Thursday, 8 August 2013

Work begins...........

By the time I was old enough to work, the market for oakum had dried up as the Royal Navy was making everything out of that new-fangled steel. So, the Holborn Union took a long hard look at my charms, and put me to breaking rocks until an unfortunate accident with a sledgehammer, which picked the superintendent's window to fly through on my upswing.



After his funeral, the new superindendent thought I'd be safer in the laundry until he "lost his fobwatch"  down my cleavage, and accidentally fell into the mangle while I was turning it.



His replacement tried me in the kitchen. With my appetite? They should have known better! Well, they probably did, but they were running out of places to put me. Anyway, my arrival in the kitchen coincided with a fact-finding visit from the Prussian Embassy, sent by Bismarck to learn about British social measures for dealing with the poor. I was proud to serve them a sample dish of boiled beef and cabbage which within hours had them retching into their Pickelhauben (those spiky helmet things they wore). Naturally, the Prussian government was furious and the matter was placed in the personal hands of Sir Charles Warren, the Commissioner of the Metropolitan Police, who thought he'd be clever and try the same dish just to rule out anything the workhouse might have done. War was averted less through diplomatic means, than through the Commissioner blowing chunks   cascading into his trashcan, which disproved the typhoid theory, let any poisoners off the hook, and demonstrated the unwisdom of wicker trashcans in the office. With the cause identified, the Commissioner sent the Workhouse Superintendent a glowing testimony to my culinary abilities and a promise of a long stay at Her Majesty's expense unless I was quietly found alternative employment - fast. And with that, Sir Charles returned to simpler matters, such as trying to catch Jack the Ripper.
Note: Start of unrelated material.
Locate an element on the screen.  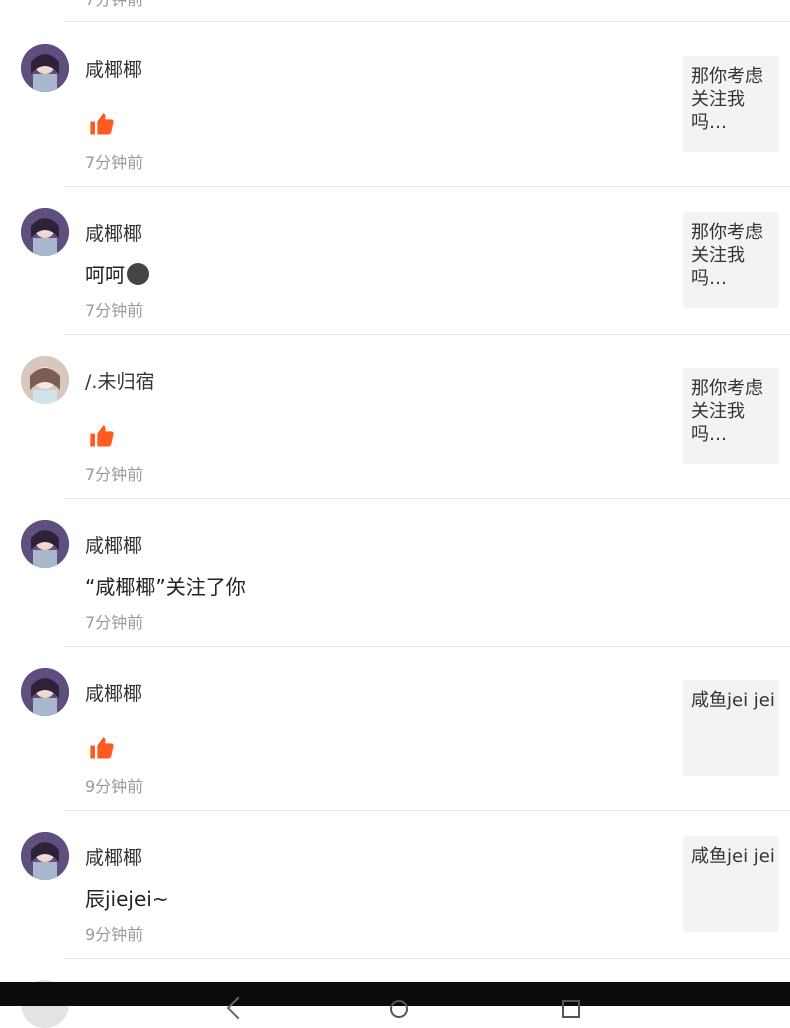
recents-icon is located at coordinates (571, 1009).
The Superintendant was equally prostrated, although I don't know whether that was from my cooking or through dread at his immediate prospects. While he was lying in his sickbed weakly contemplating his fate, a young jeweller with a reputation for prim-madness came in, seeking a shopgirl to model his wares. I think his exact words were, "I can't sell anything looking like a big girl's blouse on the posing stand," but it was difficult to hear clearly through the wall. The Superintendent, interviewing Mr Whybrow from his sick bed, had no trouble recommending someone who was smart, well-behaved and eager to learn a trade. But that girl was still in the infirmary courtesy of my boiled beef, so I removed my ear from the wall, marched in, and asked the Superintendant what he had planned for me now that the kitchen was out of bounds. When some colour had returned to his face, he immediately realised my suitability, and sent me on my way with his blessing. Actually, it sounded rather like, "Just get her out of here and lock the bloody gates behind her,"  but he may have been retching again. Meanwhile the jeweller, a lean young man with untidy blond hair, was surveying the wrenched-off door and looking me up and down with an approving nod which suggested that he knew exactly what he was getting.  



Thus I met the man who was to change my life.
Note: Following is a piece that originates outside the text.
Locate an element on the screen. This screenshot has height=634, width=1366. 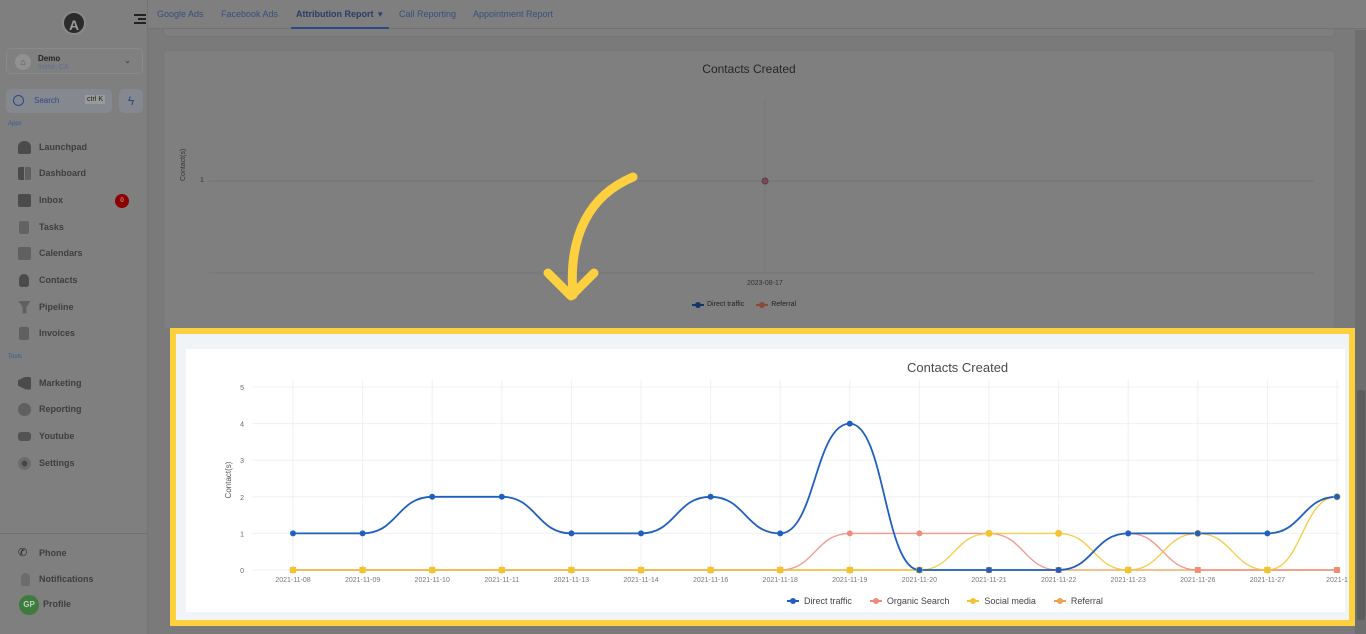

The Superintendent helped Mr Whybrow settle any uncertainties by instructing the Bursar to hand him fifty guineas on condition that I promised never to return, and that was that. End of one life, start of a new one.
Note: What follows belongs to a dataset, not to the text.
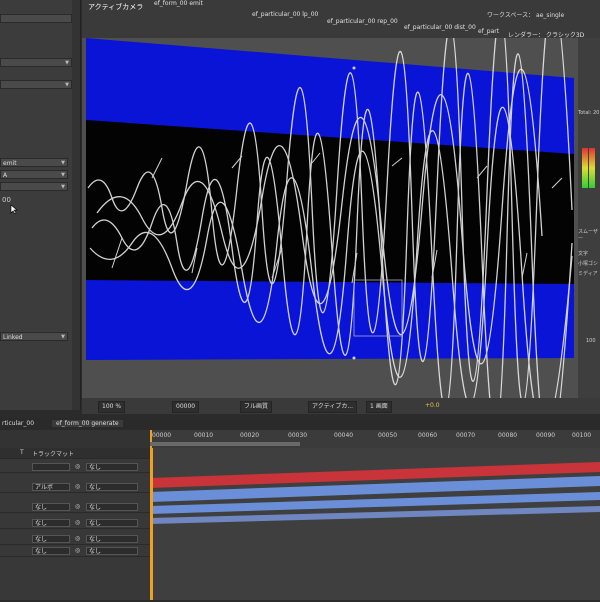 This screenshot has height=602, width=600. Describe the element at coordinates (88, 424) in the screenshot. I see `tab-ef-form-generate: ef_form_00 generate` at that location.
The moments that followed will linger forever - a merry tangle of moments melanging into a kaleidoscopic whirl - as Mr Whybrow said, simply, "She'll do,"  the superintendent kissed the (mortified)  matron's hands while uttering fervent thanks for deliverence, and the horde of grimy awestruck faces pressed to the window as I signed my name to the release with a flowing script - rather than the scruffy "X"  that would normally have been the case. Neither will I forget following Mr Whybrow out into Gray's Inn Road, leaving behind a communal sigh of relief that hung over the workhouse like a circus tent collapsing, or how fresh and invigorating the air smelt - although that could just have been because it was too early for anyone to have swept up after the horses.